The extent to which transcription and posttranscriptional regulation contributes to the coupling of histone gene expression and DNA replication was examined during the cell cycle in synchronized HeLa S3 cells. Rates of transcription were determined in vitro in isolated nuclei. A 3-5-fold increase in cell cycle dependent histone gene transcription was observed in early S phase, prior to the peak of DNA synthesis. This result is consistent with a previous determination of histone mRNA synthesis in intact cells [Plumb, M., Stein, J., and Stein, G. (1983) Nucleic Acids Res. 11, 2391]. The transcription of these genes did not change appreciably after inhibition of DNA replication by hydroxyurea treatment, although Northern blot analysis indicated that cellular levels of histone mRNA decreased rapidly in the presence of the drug. Total cellular levels of histone mRNA closely parallel the rate of DNA synthesis as a function of cell cycle progression, reaching a maximal 20-fold increase as compared with non S phase levels. This DNA synthesis dependent accumulation of histone mRNA occurs predominantly in the cytoplasm and appears to be mediated primarily by control of histone mRNA stability. Changes in nuclear histone mRNA levels were less pronounced.
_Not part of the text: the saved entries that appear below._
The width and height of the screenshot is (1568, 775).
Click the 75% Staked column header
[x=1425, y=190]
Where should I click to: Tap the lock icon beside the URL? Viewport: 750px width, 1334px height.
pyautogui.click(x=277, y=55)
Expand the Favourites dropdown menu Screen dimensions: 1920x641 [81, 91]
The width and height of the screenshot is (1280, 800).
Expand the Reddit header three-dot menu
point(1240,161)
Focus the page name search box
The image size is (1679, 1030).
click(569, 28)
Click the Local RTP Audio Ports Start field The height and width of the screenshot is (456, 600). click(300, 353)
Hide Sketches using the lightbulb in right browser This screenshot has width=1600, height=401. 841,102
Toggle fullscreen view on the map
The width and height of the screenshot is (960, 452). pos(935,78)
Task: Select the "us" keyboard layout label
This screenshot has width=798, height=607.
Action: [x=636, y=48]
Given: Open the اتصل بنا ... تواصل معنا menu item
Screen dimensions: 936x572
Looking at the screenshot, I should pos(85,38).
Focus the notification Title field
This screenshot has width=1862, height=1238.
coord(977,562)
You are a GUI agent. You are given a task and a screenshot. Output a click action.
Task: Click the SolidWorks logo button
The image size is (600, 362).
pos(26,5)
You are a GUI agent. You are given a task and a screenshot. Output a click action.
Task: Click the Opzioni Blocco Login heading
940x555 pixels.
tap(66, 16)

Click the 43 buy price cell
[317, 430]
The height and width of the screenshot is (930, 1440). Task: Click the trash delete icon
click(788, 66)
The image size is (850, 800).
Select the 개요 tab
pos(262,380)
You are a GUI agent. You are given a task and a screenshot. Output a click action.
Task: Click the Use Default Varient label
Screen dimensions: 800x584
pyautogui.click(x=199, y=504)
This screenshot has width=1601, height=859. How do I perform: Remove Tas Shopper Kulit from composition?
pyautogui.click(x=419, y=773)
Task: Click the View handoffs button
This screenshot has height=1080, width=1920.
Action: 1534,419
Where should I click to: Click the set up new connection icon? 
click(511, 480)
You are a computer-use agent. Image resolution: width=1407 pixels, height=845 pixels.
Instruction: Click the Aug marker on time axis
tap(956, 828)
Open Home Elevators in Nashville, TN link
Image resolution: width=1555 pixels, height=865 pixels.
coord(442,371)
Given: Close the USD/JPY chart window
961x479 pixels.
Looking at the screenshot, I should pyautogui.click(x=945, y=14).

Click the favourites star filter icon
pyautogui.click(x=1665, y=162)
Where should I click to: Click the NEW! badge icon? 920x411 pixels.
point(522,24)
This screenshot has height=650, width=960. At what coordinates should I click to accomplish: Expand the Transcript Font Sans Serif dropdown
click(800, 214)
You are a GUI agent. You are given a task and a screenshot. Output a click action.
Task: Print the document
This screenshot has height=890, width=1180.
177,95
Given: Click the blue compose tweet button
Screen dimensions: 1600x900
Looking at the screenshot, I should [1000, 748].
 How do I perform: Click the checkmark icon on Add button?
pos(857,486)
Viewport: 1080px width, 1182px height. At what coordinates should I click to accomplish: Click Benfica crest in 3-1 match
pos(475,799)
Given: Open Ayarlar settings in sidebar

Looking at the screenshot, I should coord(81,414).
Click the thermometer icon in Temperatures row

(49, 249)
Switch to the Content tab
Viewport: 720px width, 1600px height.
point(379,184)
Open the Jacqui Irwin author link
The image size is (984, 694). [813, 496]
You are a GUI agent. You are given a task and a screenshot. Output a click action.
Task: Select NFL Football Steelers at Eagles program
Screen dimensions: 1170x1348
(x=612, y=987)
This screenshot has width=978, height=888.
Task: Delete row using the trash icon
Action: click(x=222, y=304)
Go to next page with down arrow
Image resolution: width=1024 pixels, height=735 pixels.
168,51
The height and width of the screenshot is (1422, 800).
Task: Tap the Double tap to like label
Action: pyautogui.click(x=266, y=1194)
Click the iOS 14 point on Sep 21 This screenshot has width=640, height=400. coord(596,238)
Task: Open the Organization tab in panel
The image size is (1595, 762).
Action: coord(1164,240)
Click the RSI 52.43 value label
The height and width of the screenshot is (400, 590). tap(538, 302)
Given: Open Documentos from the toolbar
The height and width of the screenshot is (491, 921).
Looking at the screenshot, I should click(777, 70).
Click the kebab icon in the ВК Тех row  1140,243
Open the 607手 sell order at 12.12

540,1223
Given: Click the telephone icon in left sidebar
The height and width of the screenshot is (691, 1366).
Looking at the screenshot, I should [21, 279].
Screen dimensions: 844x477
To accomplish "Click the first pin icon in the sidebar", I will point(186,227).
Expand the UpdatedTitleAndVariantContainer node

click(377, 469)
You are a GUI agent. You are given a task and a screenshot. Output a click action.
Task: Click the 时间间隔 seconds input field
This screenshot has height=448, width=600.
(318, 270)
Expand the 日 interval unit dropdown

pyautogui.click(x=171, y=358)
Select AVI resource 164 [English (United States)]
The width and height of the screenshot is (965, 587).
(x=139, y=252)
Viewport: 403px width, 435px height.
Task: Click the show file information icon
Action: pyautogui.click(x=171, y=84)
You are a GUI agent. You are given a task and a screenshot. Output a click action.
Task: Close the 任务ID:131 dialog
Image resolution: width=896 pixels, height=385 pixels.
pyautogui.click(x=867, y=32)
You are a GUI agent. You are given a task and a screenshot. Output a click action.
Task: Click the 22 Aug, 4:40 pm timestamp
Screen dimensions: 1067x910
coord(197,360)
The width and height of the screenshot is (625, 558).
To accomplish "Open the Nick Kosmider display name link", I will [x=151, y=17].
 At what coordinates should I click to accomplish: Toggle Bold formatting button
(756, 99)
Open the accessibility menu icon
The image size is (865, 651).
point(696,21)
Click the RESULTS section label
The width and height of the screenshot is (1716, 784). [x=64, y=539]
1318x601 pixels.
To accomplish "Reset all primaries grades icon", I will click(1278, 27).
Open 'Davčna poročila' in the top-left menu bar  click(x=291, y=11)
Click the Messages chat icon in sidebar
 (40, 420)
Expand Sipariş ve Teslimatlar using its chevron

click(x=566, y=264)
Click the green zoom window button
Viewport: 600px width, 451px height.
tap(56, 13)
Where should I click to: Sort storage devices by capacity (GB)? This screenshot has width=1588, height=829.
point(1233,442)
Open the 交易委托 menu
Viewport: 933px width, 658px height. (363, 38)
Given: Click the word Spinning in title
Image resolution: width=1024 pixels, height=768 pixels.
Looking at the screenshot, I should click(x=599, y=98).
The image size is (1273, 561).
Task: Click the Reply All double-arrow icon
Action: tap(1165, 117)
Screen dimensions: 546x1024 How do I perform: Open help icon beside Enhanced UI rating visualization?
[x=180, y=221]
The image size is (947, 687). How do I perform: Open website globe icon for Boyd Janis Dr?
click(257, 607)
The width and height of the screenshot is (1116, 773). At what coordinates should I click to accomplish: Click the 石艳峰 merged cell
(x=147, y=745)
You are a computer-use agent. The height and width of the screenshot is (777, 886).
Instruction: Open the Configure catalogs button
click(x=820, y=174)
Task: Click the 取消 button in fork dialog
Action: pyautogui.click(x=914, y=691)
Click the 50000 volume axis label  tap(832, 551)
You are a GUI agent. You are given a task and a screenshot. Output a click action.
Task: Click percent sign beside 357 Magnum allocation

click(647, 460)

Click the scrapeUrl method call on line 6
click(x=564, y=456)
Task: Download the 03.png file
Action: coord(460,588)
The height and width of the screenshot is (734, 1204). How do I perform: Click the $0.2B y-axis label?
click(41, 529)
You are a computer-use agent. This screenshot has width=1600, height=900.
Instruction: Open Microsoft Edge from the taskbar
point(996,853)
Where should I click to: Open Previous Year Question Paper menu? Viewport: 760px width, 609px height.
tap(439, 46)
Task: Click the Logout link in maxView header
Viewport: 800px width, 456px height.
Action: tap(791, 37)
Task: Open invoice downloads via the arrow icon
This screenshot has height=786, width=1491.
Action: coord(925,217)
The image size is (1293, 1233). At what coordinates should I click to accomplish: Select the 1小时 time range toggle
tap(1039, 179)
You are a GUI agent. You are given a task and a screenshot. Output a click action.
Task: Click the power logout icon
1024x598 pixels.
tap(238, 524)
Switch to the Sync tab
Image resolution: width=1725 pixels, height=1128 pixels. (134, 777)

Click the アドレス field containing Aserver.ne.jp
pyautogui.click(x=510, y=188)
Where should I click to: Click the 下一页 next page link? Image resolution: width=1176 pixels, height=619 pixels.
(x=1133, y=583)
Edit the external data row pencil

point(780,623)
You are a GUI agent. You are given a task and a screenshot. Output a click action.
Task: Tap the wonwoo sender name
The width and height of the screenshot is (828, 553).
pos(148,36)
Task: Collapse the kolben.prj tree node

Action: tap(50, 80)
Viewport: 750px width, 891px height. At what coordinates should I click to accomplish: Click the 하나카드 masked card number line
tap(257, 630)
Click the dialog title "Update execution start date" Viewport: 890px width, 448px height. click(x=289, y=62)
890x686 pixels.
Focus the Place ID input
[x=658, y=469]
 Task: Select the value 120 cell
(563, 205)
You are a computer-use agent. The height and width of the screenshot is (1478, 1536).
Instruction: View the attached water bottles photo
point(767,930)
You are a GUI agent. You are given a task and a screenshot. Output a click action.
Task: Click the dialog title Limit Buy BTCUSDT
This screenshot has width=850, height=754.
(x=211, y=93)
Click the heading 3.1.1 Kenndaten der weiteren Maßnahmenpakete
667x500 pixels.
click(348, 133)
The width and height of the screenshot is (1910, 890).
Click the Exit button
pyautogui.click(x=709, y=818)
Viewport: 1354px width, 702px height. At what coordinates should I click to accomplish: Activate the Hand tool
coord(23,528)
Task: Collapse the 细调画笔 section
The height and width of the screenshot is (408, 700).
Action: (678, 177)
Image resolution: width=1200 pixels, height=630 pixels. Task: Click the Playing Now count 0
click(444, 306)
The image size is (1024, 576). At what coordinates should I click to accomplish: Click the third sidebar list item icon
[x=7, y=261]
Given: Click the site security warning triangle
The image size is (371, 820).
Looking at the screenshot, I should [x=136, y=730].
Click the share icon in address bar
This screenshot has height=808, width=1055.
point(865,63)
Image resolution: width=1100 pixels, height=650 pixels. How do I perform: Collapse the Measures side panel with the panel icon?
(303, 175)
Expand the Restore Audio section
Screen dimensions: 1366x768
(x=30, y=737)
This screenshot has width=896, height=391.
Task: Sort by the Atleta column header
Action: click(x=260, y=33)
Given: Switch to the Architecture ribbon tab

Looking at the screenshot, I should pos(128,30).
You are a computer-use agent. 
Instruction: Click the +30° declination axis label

These combined observations suggest that both transcriptional regulation and posttranscriptional regulation contribute toward control of the cell cycle dependent accumulation of histone mRNA during S phase, while the stability of histone mRNA throughout S phase and the selective turnover of histone mRNAs, either at the natural termination of S phase or following inhibition of DNA synthesis, are posttranscriptionally regulated. The requirement of protein synthesis for histone mRNA turnover is consistent with the involvement of histone protein or a putative short-lived regulatory molecule in the stability of histone mRNAs during S phase and/or in the selective turnover of histone mRNAs in the absence of DNA synthesis.